Or, how that deck of cards was stacked against me
Did you have a good Mother’s Day?
I did…and then I didn’t.
And then I did…and then I didn’t.
Mother’s Day is such a tough one! It’s all about us, allegedly, and so when it’s not (all about all us, that is) we tend to pout and/or cry and/or be disappointed.
I do, anyway.
At least, I did yesterday.
My poor family! That’ s a lot of pressure for a single day.
The day itself started out perfectly grand. I was greeted with a chorus of “Happy Mother’s Day, Mommy!” and several sweet (albeit juicy) smooches.
The day took a turn for the “not so grand” when I stormed out the door on account of bickering kids. Give me anything but bickering kids! And on Mother’s Day, to boot! Did they not read the Hallmark manual? They’re not supposed to argue on Mother’s Day. They’re supposed to cook for me and clean for me and in short, spoil me rotten because it’s my day.
All that to say, I was sorely disappointed when they started to fight and used the excuse to fly the coop.
(Let’s face it. Sometimes we all need to fly the coop.)
(I call it Barnes & Noble Therapy. It’s free! Yet very, very effective.)
While I was out, I got an idea. It was a pretty good idea, I think—Holy Spirit-inspired, even!
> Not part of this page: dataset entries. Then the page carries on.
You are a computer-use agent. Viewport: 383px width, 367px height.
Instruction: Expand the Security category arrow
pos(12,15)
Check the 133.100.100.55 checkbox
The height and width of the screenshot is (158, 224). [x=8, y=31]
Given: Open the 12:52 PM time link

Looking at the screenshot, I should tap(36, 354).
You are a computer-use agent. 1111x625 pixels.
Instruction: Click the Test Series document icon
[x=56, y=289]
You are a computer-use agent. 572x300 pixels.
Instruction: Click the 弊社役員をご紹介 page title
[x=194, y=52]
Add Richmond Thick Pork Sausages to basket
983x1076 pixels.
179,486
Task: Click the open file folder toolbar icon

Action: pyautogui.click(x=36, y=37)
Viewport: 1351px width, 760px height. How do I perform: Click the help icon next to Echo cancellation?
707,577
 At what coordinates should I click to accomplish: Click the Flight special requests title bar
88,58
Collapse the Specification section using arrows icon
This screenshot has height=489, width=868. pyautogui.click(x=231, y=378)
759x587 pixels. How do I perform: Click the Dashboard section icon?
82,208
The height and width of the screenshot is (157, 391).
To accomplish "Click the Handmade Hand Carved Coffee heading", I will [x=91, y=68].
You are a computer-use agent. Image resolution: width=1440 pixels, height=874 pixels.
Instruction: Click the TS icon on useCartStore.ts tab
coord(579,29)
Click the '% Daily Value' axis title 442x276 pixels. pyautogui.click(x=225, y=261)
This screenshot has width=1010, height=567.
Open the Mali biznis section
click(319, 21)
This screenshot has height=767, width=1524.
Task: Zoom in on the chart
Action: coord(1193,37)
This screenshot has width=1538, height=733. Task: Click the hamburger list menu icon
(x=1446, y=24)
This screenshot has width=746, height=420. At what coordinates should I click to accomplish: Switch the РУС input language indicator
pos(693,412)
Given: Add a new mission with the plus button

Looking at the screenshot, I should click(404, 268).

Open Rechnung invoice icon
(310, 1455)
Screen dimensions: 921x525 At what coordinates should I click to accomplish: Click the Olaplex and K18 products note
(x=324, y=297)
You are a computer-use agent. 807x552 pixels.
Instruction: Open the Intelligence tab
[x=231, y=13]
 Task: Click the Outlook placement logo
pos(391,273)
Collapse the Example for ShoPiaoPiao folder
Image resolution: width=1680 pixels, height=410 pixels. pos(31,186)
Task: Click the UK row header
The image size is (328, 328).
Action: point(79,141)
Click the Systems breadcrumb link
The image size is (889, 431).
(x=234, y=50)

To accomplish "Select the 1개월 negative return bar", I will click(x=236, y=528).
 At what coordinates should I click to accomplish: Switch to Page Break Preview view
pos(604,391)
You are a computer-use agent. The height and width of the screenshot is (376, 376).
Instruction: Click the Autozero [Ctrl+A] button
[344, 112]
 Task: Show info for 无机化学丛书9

I purchased a bouquet of flowers at Byerly’s (where, oddly enough, everyone and their dog was buying flowers) and when I came home—to a Happy Mother’s Day sign on the door, no less, and streamers hanging from the ceiling—I called everyone into the sitting room.
The kids stared at me and I stared back. “Everyone take a flower,” I told them, “and place it in the vase.”
And then together we said three Hail Marys: one for our mom, one for our godmother, and one for the intercession of Mother Mary. In the end, it was one of the highlights of my day because, in the end, it was not about me.
(Well, the Hail Mary my kids said for me was about me…but what can I say? I’m greedy.)
And in the end, that’s the biggest problem. I can be greedy…and needy…and selfish, especially when I went on Facebook (always dangerous) and saw that other moms got “better” treatment. I grew jealous, frankly—sad and jealous, because (and here Satan triumphed) I padded my worth with material expectations.
I am deeply humbled by my humanity.
So I pray for the grace to not be this way, but on a day like Mother’s Day, it can be hard. It’s two parts marketing and one part sin: the world and the devil want us to always want more.
We want more than what we’ve already got…
…when what we’ve been given is what God wants us to have.